RECORDS FOR THE TASK Start Marker

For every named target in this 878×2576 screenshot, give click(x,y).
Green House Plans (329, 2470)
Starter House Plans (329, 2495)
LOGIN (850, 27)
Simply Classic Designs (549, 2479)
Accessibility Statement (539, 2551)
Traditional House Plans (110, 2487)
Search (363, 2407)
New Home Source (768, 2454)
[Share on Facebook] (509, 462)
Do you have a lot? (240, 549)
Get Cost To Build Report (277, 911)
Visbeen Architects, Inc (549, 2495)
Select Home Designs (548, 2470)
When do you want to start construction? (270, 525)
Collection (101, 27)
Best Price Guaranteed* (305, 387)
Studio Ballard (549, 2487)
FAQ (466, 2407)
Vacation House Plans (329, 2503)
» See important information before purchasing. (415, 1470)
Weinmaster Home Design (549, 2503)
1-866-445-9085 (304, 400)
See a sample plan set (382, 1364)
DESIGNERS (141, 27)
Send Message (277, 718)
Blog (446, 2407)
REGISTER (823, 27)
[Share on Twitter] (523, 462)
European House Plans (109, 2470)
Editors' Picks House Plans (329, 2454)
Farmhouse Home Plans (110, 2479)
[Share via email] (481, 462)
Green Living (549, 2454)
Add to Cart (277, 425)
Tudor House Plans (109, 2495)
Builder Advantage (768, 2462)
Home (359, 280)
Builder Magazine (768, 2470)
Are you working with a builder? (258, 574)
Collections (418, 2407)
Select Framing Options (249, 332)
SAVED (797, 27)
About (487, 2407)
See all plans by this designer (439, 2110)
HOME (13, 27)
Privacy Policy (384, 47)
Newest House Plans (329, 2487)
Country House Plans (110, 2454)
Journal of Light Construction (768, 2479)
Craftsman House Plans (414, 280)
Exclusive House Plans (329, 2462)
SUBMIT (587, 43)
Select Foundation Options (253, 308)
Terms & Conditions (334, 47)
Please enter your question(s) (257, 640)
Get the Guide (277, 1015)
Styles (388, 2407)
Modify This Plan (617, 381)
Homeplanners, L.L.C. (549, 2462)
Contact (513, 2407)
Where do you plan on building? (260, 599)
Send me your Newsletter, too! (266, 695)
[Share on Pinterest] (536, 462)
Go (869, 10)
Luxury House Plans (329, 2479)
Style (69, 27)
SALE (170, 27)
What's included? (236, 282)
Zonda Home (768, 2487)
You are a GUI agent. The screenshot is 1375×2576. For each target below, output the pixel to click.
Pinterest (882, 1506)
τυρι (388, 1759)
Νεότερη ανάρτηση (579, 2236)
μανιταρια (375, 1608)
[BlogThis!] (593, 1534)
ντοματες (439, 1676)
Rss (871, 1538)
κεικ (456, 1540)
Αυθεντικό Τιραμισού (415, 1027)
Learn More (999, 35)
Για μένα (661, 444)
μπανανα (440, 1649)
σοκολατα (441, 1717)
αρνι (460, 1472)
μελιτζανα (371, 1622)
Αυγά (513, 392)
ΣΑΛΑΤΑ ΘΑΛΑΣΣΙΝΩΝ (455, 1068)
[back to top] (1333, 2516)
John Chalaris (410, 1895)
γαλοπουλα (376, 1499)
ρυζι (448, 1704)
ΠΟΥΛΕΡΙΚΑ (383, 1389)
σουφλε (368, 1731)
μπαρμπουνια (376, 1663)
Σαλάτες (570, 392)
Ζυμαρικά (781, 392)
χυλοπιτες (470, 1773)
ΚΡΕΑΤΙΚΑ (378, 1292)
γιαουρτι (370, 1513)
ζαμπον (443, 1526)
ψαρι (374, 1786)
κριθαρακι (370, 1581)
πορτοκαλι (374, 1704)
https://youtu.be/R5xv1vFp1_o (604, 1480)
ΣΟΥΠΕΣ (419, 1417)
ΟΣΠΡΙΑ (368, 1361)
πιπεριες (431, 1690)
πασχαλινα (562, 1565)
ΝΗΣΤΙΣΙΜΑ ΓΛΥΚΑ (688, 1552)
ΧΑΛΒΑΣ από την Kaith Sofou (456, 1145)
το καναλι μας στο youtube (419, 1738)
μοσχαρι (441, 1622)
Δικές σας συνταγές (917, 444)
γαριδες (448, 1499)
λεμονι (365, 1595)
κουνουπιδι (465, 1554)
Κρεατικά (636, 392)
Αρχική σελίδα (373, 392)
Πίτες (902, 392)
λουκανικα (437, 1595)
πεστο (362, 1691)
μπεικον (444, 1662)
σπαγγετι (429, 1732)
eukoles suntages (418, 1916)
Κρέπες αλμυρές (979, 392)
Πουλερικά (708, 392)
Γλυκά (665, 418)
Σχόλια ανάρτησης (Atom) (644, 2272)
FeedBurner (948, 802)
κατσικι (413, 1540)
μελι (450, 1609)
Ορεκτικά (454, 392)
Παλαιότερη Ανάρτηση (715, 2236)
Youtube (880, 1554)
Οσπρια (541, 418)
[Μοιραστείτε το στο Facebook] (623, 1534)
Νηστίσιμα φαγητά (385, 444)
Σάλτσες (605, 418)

RECORDS FOR THE TASK End Marker

## [WORK TO BE COMPLETED]
All of the entries above need to be printed again exactly.

## [YOUR RESPONSE]
For every named target in this 878×2576 screenshot, give click(x,y).
Green House Plans (329, 2470)
Starter House Plans (329, 2495)
LOGIN (850, 27)
Simply Classic Designs (549, 2479)
Accessibility Statement (539, 2551)
Traditional House Plans (110, 2487)
Search (363, 2407)
New Home Source (768, 2454)
[Share on Facebook] (509, 462)
Do you have a lot? (240, 549)
Get Cost To Build Report (277, 911)
Visbeen Architects, Inc (549, 2495)
Select Home Designs (548, 2470)
When do you want to start construction? (270, 525)
Collection (101, 27)
Best Price Guaranteed* (305, 387)
Studio Ballard (549, 2487)
FAQ (466, 2407)
Vacation House Plans (329, 2503)
» See important information before purchasing. (415, 1470)
Weinmaster Home Design (549, 2503)
1-866-445-9085 (304, 400)
See a sample plan set (382, 1364)
DESIGNERS (141, 27)
Send Message (277, 718)
Blog (446, 2407)
REGISTER (823, 27)
[Share on Twitter] (523, 462)
European House Plans (109, 2470)
Editors' Picks House Plans (329, 2454)
Farmhouse Home Plans (110, 2479)
[Share via email] (481, 462)
Green Living (549, 2454)
Add to Cart (277, 425)
Tudor House Plans (109, 2495)
Builder Advantage (768, 2462)
Home (359, 280)
Builder Magazine (768, 2470)
Are you working with a builder? (258, 574)
Collections (418, 2407)
Select Framing Options (249, 332)
SAVED (797, 27)
About (487, 2407)
See all plans by this designer (439, 2110)
HOME (13, 27)
Privacy Policy (384, 47)
Newest House Plans (329, 2487)
Country House Plans (110, 2454)
Journal of Light Construction (768, 2479)
Craftsman House Plans (414, 280)
Exclusive House Plans (329, 2462)
SUBMIT (587, 43)
Select Foundation Options (253, 308)
Terms & Conditions (334, 47)
Please enter your question(s) (257, 640)
Get the Guide (277, 1015)
Styles (388, 2407)
Modify This Plan (617, 381)
Homeplanners, L.L.C. (549, 2462)
Contact (513, 2407)
Where do you plan on building? (260, 599)
Send me your Newsletter, too! (266, 695)
[Share on Pinterest] (536, 462)
Go (869, 10)
Luxury House Plans (329, 2479)
Style (69, 27)
SALE (170, 27)
What's included? (236, 282)
Zonda Home (768, 2487)
You are a GUI agent. The screenshot is 1375×2576. For each target below, output the pixel to click.
Pinterest (882, 1506)
τυρι (388, 1759)
Νεότερη ανάρτηση (579, 2236)
μανιταρια (375, 1608)
[BlogThis!] (593, 1534)
ντοματες (439, 1676)
Rss (871, 1538)
κεικ (456, 1540)
Αυθεντικό Τιραμισού (415, 1027)
Learn More (999, 35)
Για μένα (661, 444)
μπανανα (440, 1649)
σοκολατα (441, 1717)
αρνι (460, 1472)
μελιτζανα (371, 1622)
Αυγά (513, 392)
ΣΑΛΑΤΑ ΘΑΛΑΣΣΙΝΩΝ (455, 1068)
[back to top] (1333, 2516)
John Chalaris (410, 1895)
γαλοπουλα (376, 1499)
ρυζι (448, 1704)
ΠΟΥΛΕΡΙΚΑ (383, 1389)
σουφλε (368, 1731)
μπαρμπουνια (376, 1663)
Σαλάτες (570, 392)
Ζυμαρικά (781, 392)
χυλοπιτες (470, 1773)
ΚΡΕΑΤΙΚΑ (378, 1292)
γιαουρτι (370, 1513)
ζαμπον (443, 1526)
ψαρι (374, 1786)
κριθαρακι (370, 1581)
πορτοκαλι (374, 1704)
https://youtu.be/R5xv1vFp1_o (604, 1480)
ΣΟΥΠΕΣ (419, 1417)
ΟΣΠΡΙΑ (368, 1361)
πιπεριες (431, 1690)
πασχαλινα (562, 1565)
ΝΗΣΤΙΣΙΜΑ ΓΛΥΚΑ (688, 1552)
ΧΑΛΒΑΣ από την Kaith Sofou (456, 1145)
το καναλι μας στο youtube (419, 1738)
μοσχαρι (441, 1622)
Δικές σας συνταγές (917, 444)
γαριδες (448, 1499)
λεμονι (365, 1595)
κουνουπιδι (465, 1554)
Κρεατικά (636, 392)
Αρχική σελίδα (373, 392)
Πίτες (902, 392)
λουκανικα (437, 1595)
πεστο (362, 1691)
μπεικον (444, 1662)
σπαγγετι (429, 1732)
eukoles suntages (418, 1916)
Κρέπες αλμυρές (979, 392)
Πουλερικά (708, 392)
Γλυκά (665, 418)
Σχόλια ανάρτησης (Atom) (644, 2272)
FeedBurner (948, 802)
κατσικι (413, 1540)
μελι (450, 1609)
Ορεκτικά (454, 392)
Παλαιότερη Ανάρτηση (715, 2236)
Youtube (880, 1554)
Οσπρια (541, 418)
[Μοιραστείτε το στο Facebook] (623, 1534)
Νηστίσιμα φαγητά (385, 444)
Σάλτσες (605, 418)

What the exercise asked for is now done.